Personal information
- Date of birth: 7 September 1968 (age 57)
- Place of birth: Marseille, France
- Height: 1.78 m (5 ft 10 in)
- Position: Defender

Senior career*
- Years: Team / Apps / (Gls)
- 1986–1989: Marseille B
- 1987–1989: Marseille / 5 / (0)
- 1989–1997: Bastia / 174 / (2)
- 1997–1999: Toulouse / 36 / (1)
- 1999–2001: Lille / 15 / (0)
- 2001–2002: Livingston / 21 / (0)
- 2002–2003: CABG Lucciana
- 2003–2004: Borgo

Managerial career
- 2009–2013: Calvi
- 2014–2016: Borgo
- 2016–2018: Dunkerque
- 2019–2021: Béziers
- 2021–2022: Stade Briochin
- 2022–: Rodez

= Didier Santini =

French footballer (born 1968)

Didier Santini (born 7 September 1968) is a French football manager and former player who is the manager of Ligue 2 club Rodez.

He spent the majority of his playing career in the top two divisions of French football with Marseille, Bastia, Toulouse and Lille. In the 2001–02 season, he had a spell with Scottish Premier League side Livingston.

==Coaching career==
After retiring, Santini began his coaching career as a youth coach for SC Bastia. Santini was then appointed manager of CFA2 club Calvi in 2009. Two years later, he led the team to promotion to the CFA.

In the summer 2018, Santini was appointed assistant manager for China national under-19 football team under manager Patrick Gonfalone, who he met in 2017 during his process to gain a coaching license. On 9 November 2019, he became the manager of AS Béziers.
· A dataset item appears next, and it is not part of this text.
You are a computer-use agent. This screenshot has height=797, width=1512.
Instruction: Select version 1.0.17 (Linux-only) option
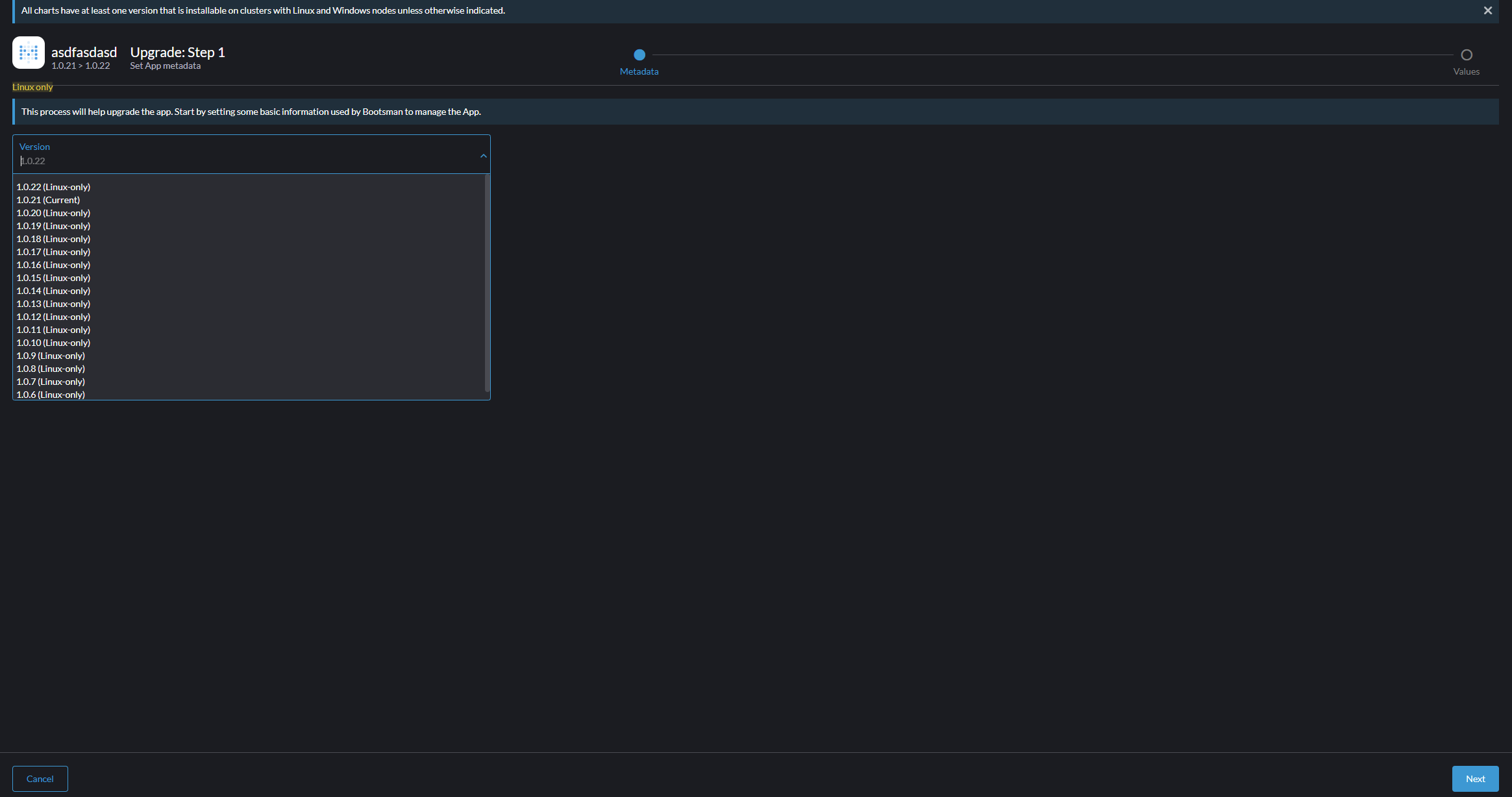click(53, 252)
He left by mutual consent in April 2021.

Santini was appointed head coach of Stade Briochin in 2021, but was dismissed from his duties in September 2022.

In November 2022, Santini took charge of Rodez AF, at the time in the relegation zone of Ligue 2. Santini replaced long-time manager Laurent Peyrelade.